Os principais aspectos de uma operação de financiamento de projetos envolvem as fontes de recursos e o plano de financiamento, a estruturação, análise de viabilidade, os arranjos de garantia. E, por ser uma alternativa para financiamento de projetos de infra- estrutura, com possibilidade de segregar e mitigar riscos, tem sido utilizada também para financiamentos de projetos industriais de grande porte, mas os setores onde a modelagem financeira Project finance tem sido mais usada são nos de infra-estrutura, onde são demandados vultosos recursos para sua viabilização.

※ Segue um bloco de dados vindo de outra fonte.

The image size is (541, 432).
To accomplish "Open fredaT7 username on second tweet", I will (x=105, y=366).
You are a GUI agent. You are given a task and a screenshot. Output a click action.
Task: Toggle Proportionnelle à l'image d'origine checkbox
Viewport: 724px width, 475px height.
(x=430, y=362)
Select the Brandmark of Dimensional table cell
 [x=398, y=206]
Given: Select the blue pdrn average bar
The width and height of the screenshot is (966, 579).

Em nível mundial, o número de obras estruturadas via Project finance tem crescido exponencialmente, tanto nos países industrializados como nos países em desenvolvimento. No Brasil, nos anos 1976 a 1988, o financiamento de projetos na modelagem Project finance foi aplicado na indústria petrolífera, onde continua sendo útil e bem sucedido (MEYER e

ENEI, 2004, p.1). Mais tarde, a modelagem foi utilizada em outros setores como os de transportes, de energia, de plantas industriais, de mineração (Quadro 07).

Setores Projetos

Energia Construção e operação de usinas hidrelétricas, termelétricas, de geração nuclear e outras;

Construção, operação e manutenção de linhas de transmissão de energia.

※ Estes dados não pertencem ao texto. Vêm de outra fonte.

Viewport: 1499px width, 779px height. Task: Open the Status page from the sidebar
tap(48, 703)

Petroquímico, gás Construção e operação de gasodutos, refinarias, reservatórios de petróleo, plataformas, campos petrolíferos, dutos, oleodutos, indústria petroquímica.

Transporte Construção, operação e manutenção de aeroportos, de rodovias, de trens, de metrôs, de pontes, de instalações portuárias.

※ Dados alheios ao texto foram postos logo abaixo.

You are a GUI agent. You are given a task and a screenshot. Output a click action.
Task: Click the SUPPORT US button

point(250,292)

Água e saneamento Saneamento básico, tratamento de água, aquedutos. Mineração e siderurgia Prospecção e exploração de jazidas.

Plantas industriais Diversas.

Quadro 07 – Financiamento de Projetos – Setores de aplicação. Fonte: Enei (1999); Borges (1999) – Adaptado pela autora.

Mas, a modalidade Project finance tornou-se mais comum no Brasil, a partir dos anos 1994. A demanda por esse tipo de modelagem financeira foi incrementada pelos processos de estabilização monetária e de desestatização dos setores de infra-estrutura instaurados pelo Governo Federal, que além da venda de ações e ativos estatais autorizou a iniciativa privada executar serviços antes de domínio estatal, aumentando os investimentos de longo prazo.

A utilização do Project finance deu-se inicialmente para desenvolvimento dos setores de infra-estrutura, principalmente nos de energia elétrica e, devido a variáveis macroeconômicas e à incipiente experiência do empresariado brasileiro, as oportunidades foram aproveitadas por investidores estrangeiros que viram no Brasil um campo fértil para investimentos (FARIA, 2003, p. 61). Nessa época, agências multilaterais e outras instituições financiadoras, devido à falta de garantias reais dos demandantes de crédito de longo prazo, as quais eram exigidas pelo setor bancário brasileiro, valeram-se da modelagem Project finance largamente utilizada nos Estados Unidos.